Liposomal phosphatidylserine inhibits tumor cytotoxicity of liver macrophages induced by muramyl dipeptide and lipopolysaccharide

Abstract

Liposomes can very efficiently deliver immunomodulators to macrophages so as to induce tumor cytotoxicity. Liposomes most widely used for that purpose contain negatively charged lipids, in particular phosphatidylserine (PS), to enhance liposome uptake by the macrophages. We investigated the effect of three negatively charged liposomal lipids on the in vitro activation of liver macrophages to tumor cytotoxicity by muramyl dipeptide (MDP) and lipopolysaccharide (LPS). Both MDP- and LPS-induced tumor cytotoxicity towards murine colon adenocarcinoma cells were strongly inhibited by PS-containing liposomes. Under comparable conditions phosphatidylglycerol (DPPG)-containing or dicetyl phosphate (DCP)-containing liposomes did not inhibit or only marginally inhibited the induction of tumor cytotoxicity.
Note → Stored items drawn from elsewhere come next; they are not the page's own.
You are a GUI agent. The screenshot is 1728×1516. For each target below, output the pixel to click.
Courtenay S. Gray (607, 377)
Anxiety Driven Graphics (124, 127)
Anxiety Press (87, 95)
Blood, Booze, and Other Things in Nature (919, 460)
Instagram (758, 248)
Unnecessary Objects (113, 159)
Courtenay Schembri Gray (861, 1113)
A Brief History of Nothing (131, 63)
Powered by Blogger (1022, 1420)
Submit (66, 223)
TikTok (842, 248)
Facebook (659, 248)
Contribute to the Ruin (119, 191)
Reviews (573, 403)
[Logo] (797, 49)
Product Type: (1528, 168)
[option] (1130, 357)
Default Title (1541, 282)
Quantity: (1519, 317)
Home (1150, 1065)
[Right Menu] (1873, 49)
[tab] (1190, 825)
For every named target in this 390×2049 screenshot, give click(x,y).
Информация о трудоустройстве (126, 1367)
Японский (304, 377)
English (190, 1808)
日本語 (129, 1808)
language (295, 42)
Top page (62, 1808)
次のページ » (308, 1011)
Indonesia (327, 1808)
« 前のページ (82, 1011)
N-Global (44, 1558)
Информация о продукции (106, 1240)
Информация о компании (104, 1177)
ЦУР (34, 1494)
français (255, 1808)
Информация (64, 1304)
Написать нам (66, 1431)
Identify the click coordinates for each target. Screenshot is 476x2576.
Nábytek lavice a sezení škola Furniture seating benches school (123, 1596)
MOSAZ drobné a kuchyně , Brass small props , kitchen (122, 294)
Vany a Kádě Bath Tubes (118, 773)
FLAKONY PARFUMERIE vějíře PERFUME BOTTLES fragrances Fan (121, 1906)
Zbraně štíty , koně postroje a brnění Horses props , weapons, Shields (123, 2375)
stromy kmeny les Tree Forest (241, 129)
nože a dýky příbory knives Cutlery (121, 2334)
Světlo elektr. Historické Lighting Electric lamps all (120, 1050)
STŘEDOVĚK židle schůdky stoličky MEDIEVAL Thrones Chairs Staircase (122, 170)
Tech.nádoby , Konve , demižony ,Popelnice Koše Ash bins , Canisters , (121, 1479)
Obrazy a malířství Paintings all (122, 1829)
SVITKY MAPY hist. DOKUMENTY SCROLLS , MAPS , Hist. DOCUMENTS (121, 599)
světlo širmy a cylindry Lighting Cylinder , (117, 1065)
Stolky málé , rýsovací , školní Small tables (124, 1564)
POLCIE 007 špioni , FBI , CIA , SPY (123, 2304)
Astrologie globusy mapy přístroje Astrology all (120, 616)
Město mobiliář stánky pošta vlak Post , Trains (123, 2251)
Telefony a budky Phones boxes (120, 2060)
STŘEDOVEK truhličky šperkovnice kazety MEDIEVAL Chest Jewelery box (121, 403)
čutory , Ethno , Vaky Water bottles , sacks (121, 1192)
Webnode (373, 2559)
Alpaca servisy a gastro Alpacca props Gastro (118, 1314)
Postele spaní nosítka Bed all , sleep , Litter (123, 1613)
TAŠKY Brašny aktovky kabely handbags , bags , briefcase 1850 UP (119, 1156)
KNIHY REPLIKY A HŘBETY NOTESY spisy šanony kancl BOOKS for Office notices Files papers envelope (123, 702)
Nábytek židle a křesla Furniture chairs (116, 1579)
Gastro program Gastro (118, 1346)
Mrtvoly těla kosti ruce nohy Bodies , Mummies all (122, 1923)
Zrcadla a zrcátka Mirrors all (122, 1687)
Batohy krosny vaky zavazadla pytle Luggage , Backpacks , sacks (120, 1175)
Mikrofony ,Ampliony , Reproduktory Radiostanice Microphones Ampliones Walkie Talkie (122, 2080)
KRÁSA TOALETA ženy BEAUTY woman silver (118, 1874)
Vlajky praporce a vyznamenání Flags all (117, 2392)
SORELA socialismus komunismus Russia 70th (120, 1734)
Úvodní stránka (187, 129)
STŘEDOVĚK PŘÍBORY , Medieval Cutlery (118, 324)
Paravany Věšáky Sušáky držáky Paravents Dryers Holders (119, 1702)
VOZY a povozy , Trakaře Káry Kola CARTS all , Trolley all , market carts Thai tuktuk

We did not observe PS-mediated inhibition of tumor cell toxicity when the exposure of the macrophages to PS-liposomes was limited to the 4-h activation period prior to addition of the tumor target cells, suggesting that the inhibitory effect is accomplished at the level of the later stages of the activation process. Previously, we showed that macrophages which are activated to tumor cytotoxicity during a 24-h incubation with MDP become refractory to a second activation with MDP. Now we observed that simultaneous incubation with PS-containing liposomes partially prevents this refractoriness, which is also compatible with an interfering action of PS at a relatively late stage in the activation process. We conclude that PS, despite its reported stimulatory effect on liposome uptake by macrophages, can seriously antagonize the effectiveness of immunomodulating agents acting on macrophages. This bears relevance to the use of PS-containing liposomes as a vehicle for such agents. The results are discussed in perspective of earlier reported pharmacological effects of PS and its metabolites.